Work instruction:
Below are records that should be duplicated exactly, with no image retained.

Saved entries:
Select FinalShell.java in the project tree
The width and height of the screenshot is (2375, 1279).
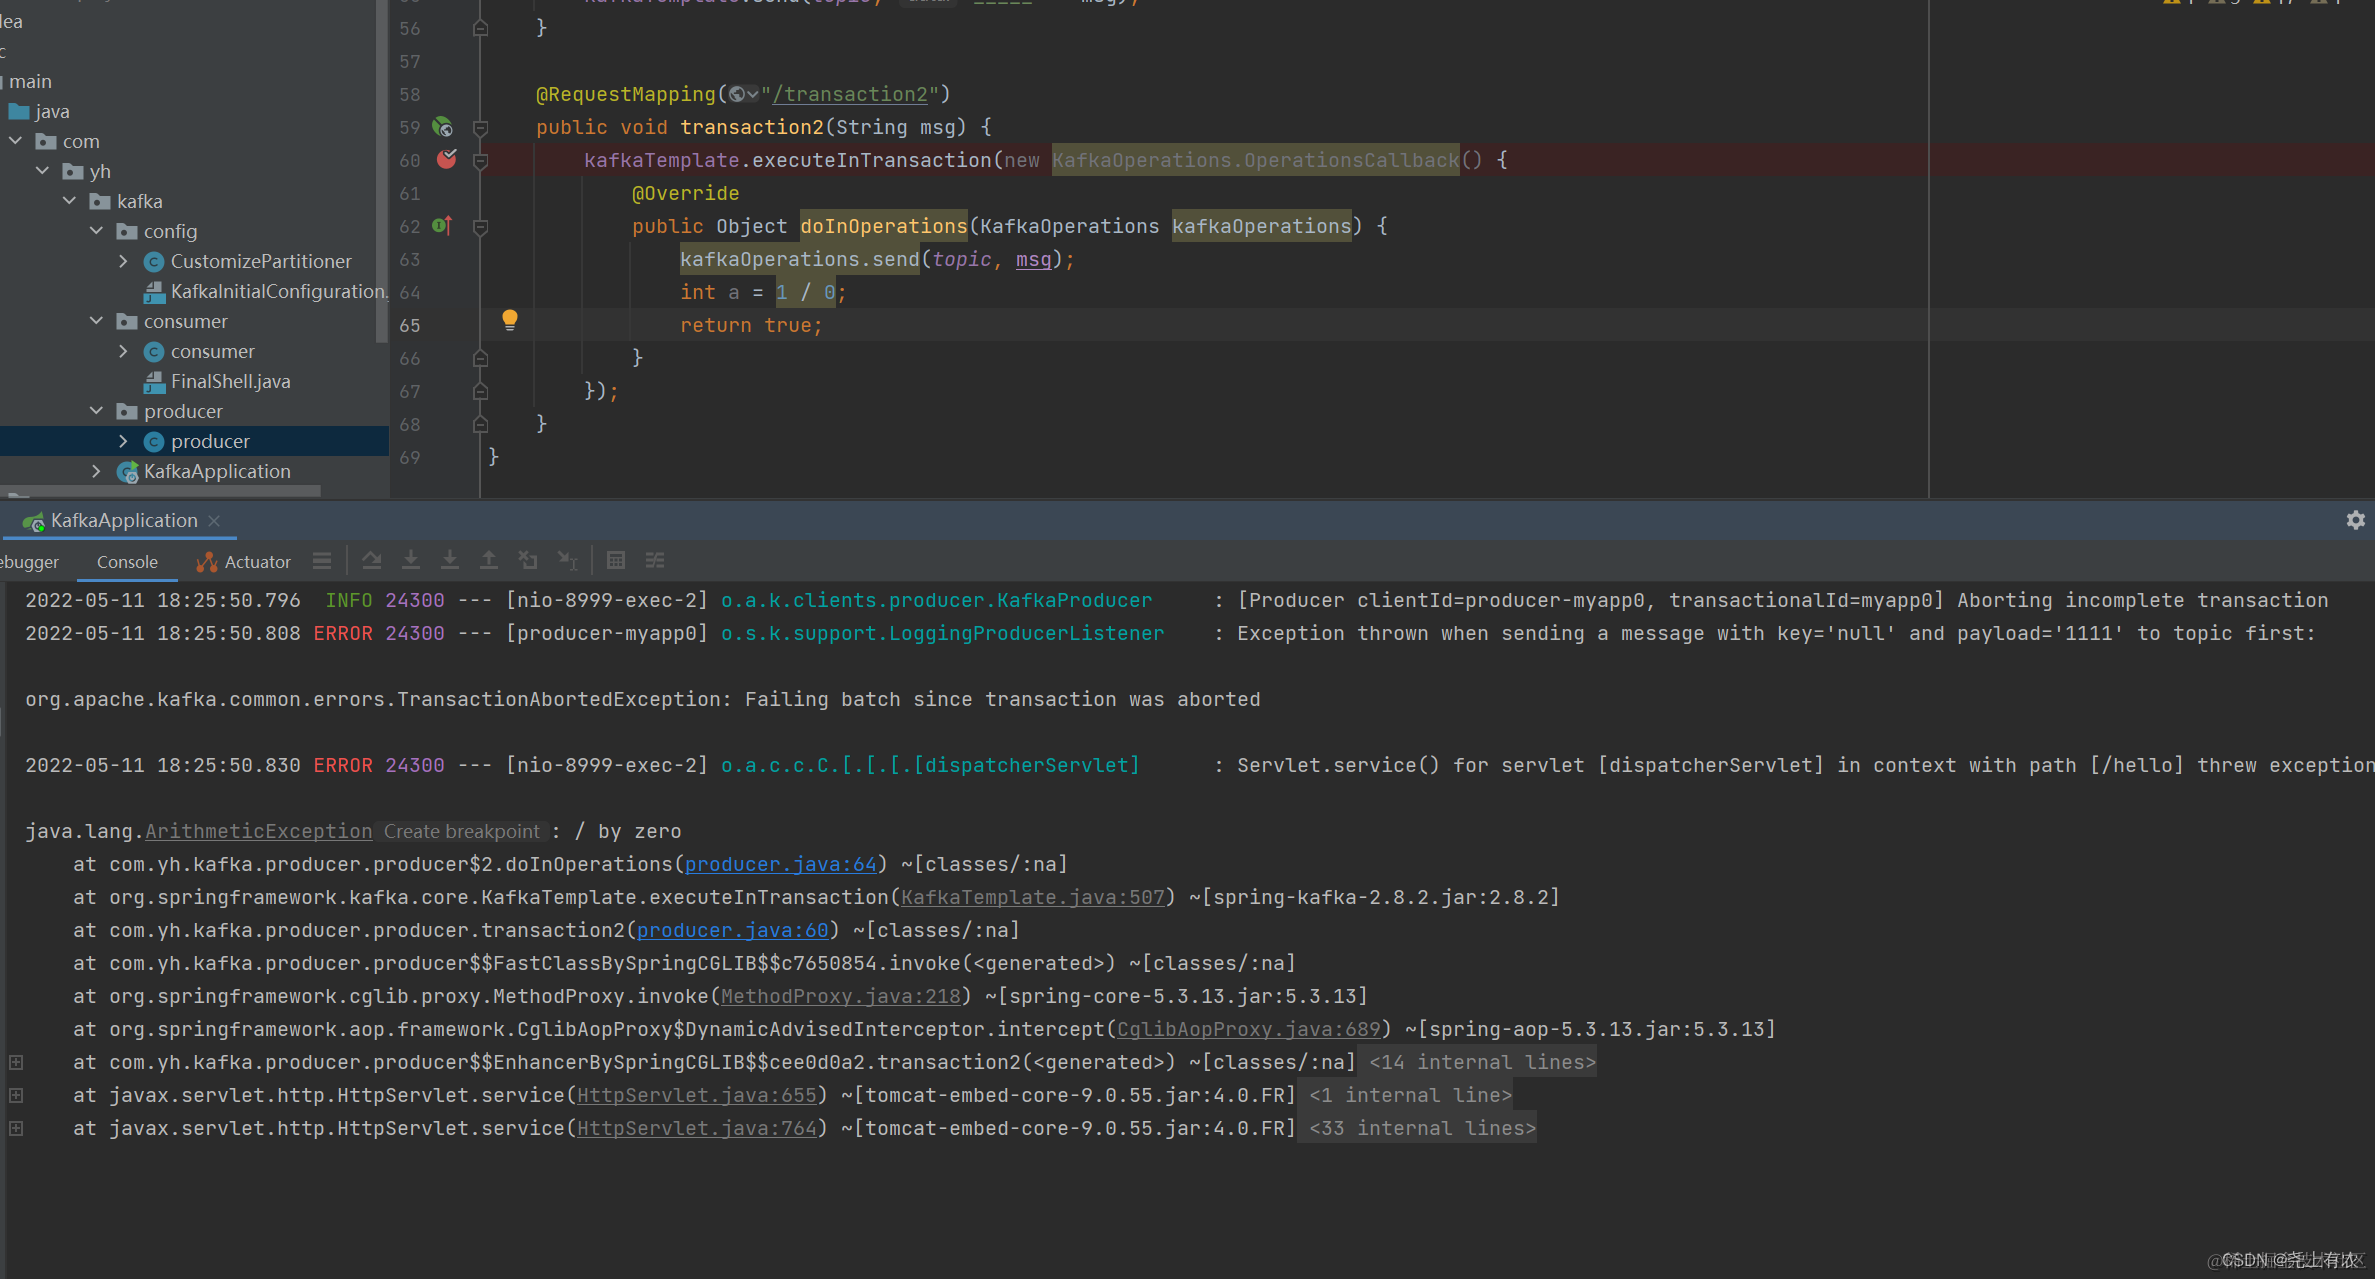point(230,381)
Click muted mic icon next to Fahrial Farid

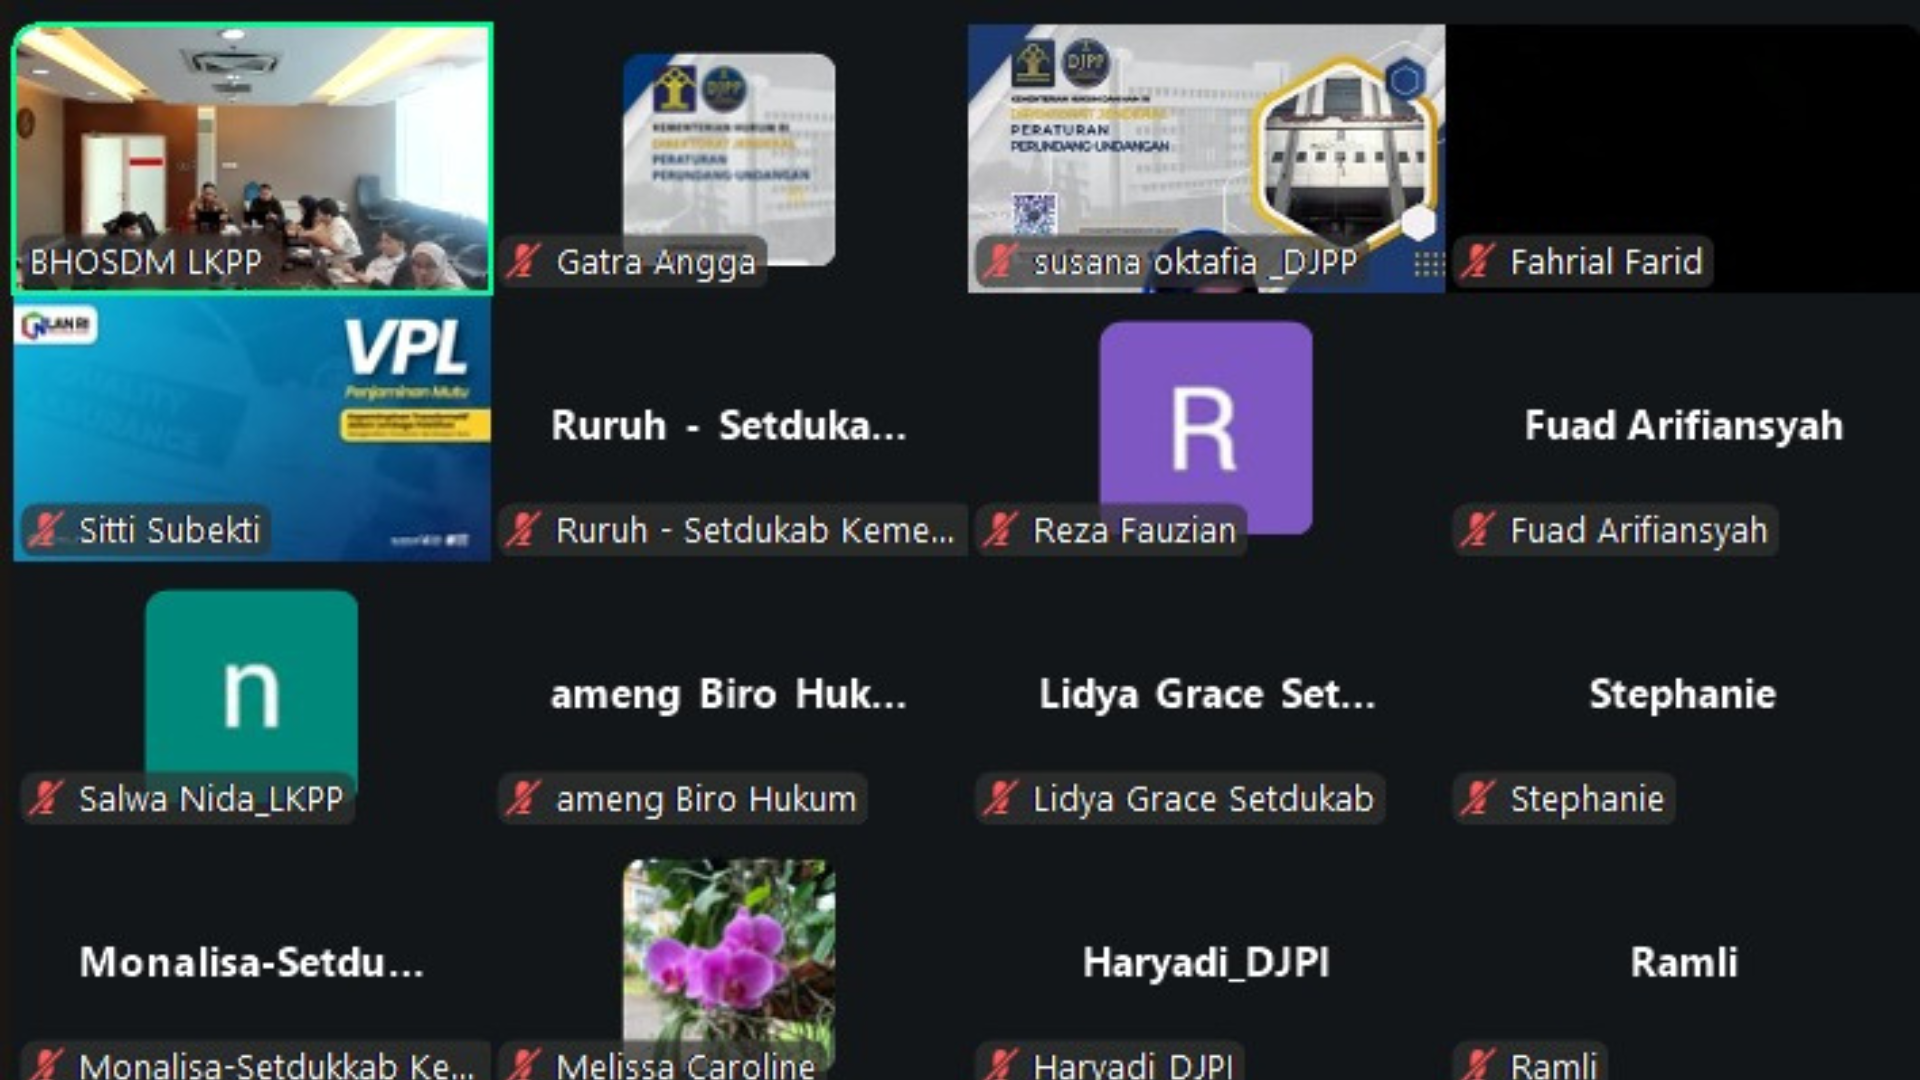click(x=1477, y=262)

Solution to this exercise:
Select FinalShell.java in the project tree
The width and height of the screenshot is (2375, 1279).
point(230,381)
Click muted mic icon next to Fahrial Farid

click(x=1477, y=262)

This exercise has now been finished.